What impeccable timing, KSM!
Khalid Shaikh Mohammed may have diverted attention from Alberto Gonzales, but the 9/11 plotter's testimony exposes the flaws in Bush's 'war on terror.'
March 16, 2007
WHAT TIMING! Just when the attorney general and the president were coming under fire for the politicized dismissals of eight U.S. attorneys, the Pentagon released a transcript of a March 10 hearing in which Guantanamo detainee Khalid Shaikh Mohammed confessed to masterminding the 9/11 attacks. Now we can get back to the Bush administration's preferred topic: What a heck of a job it's doing in the war on terror.
KSM is a nasty piece of work. In the transcript, he claimed credit not only for the 9/11 attacks ("I was responsible for the 9/11 operation, from A to Z,") but for more than 30 other plots, from the beheading of journalist Daniel Pearl to a plot to assassinate former U.S. presidents. In fact, there's almost nothing to which KSM didn't confess.

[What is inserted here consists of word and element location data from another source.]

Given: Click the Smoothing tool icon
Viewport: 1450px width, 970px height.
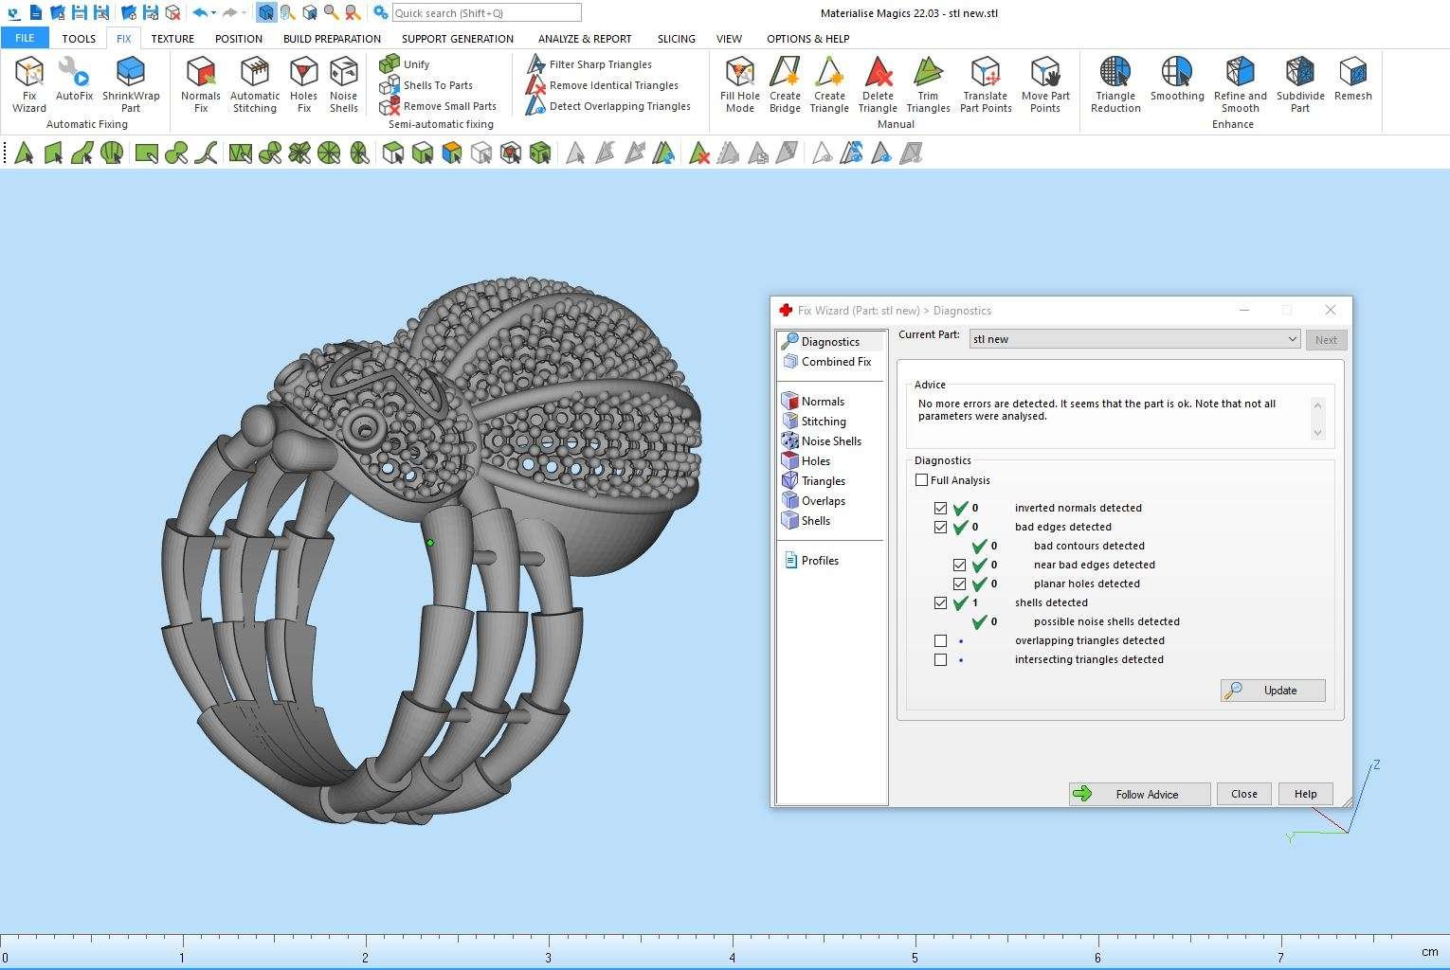Looking at the screenshot, I should 1177,78.
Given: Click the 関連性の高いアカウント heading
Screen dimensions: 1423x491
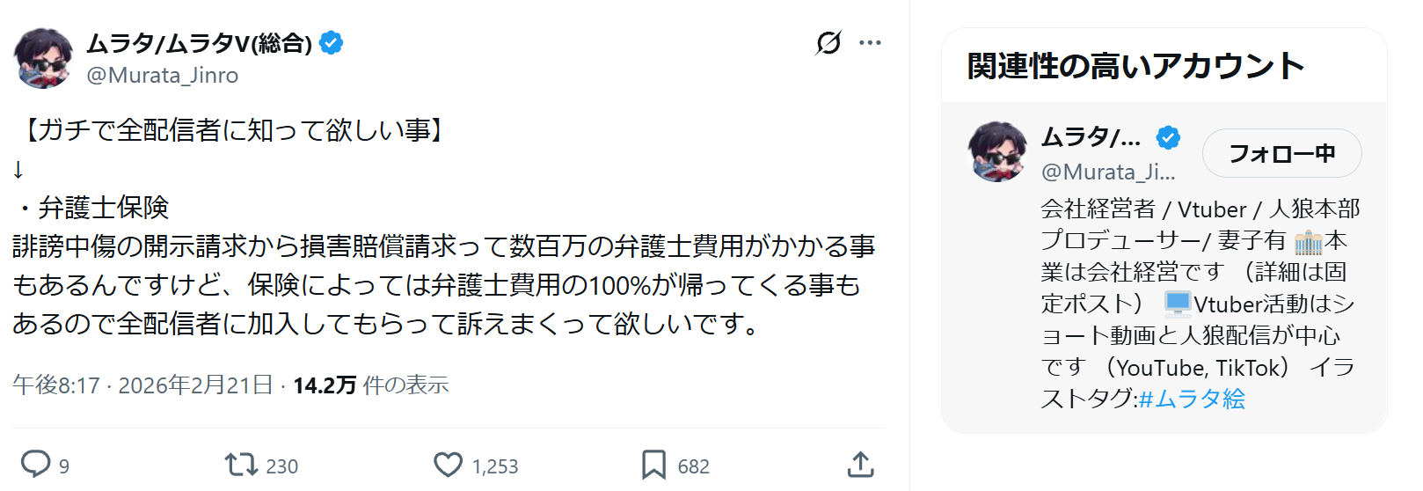Looking at the screenshot, I should (x=1135, y=66).
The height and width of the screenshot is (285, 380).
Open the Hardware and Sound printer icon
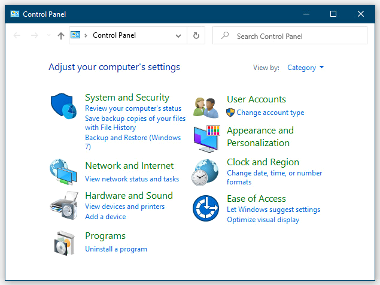(x=64, y=205)
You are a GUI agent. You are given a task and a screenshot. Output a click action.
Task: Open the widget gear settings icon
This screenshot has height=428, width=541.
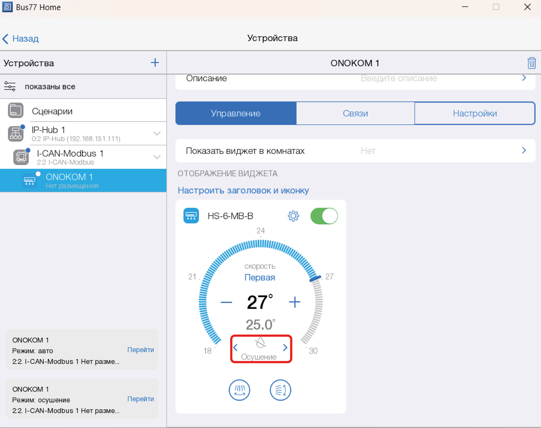coord(293,216)
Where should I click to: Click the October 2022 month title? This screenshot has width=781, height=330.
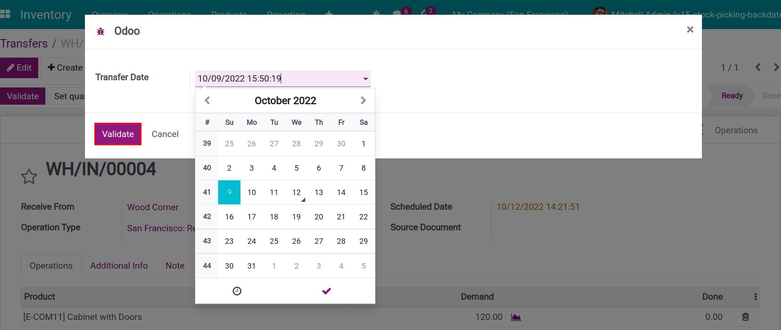click(285, 100)
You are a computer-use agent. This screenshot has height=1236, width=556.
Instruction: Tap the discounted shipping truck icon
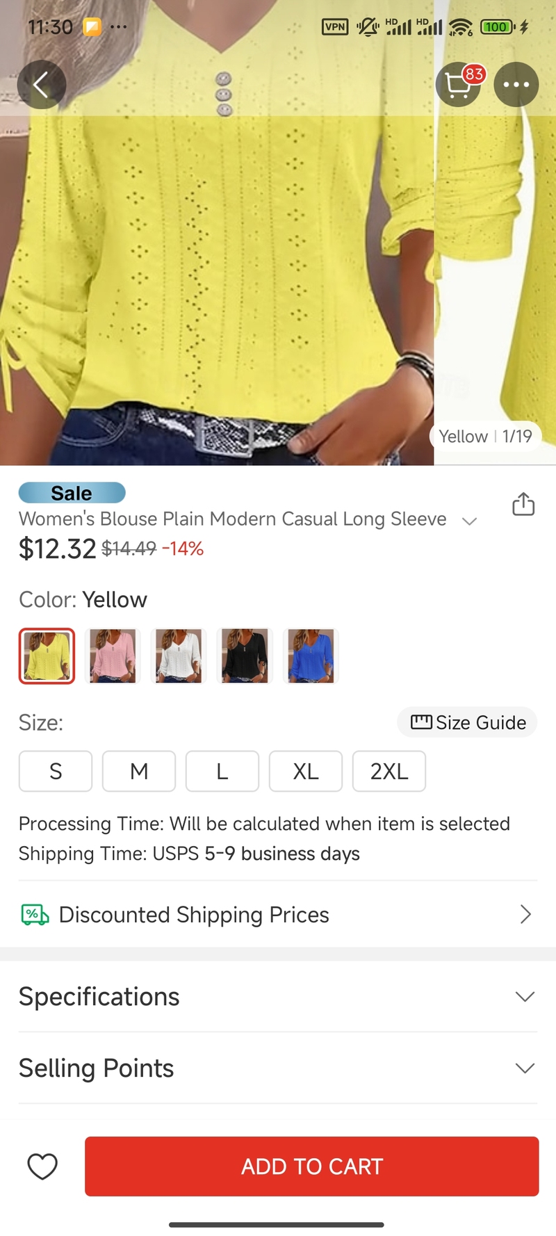(35, 915)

But if the administration hopes to regain lost political capital by shifting the conversation back to terrorism and KSM, the strategy may backfire. If anything, KSM's recent performance highlights the downside of the Bush administration's post-9/11 decision to declare "war" against Al Qaeda.
It goes without saying that military action may at times be required to combat well-defended terrorist organizations based in foreign states. But as a policy matter, the "war on terror" framework has been a predictable disaster for the United States. It led to a counterproductive overreliance on military force, an under-appreciation of the role of politics and community identity in sustaining terrorist organizations and a dangerous, "anything goes" approach to intelligence gathering that encompassed secret detentions and torture.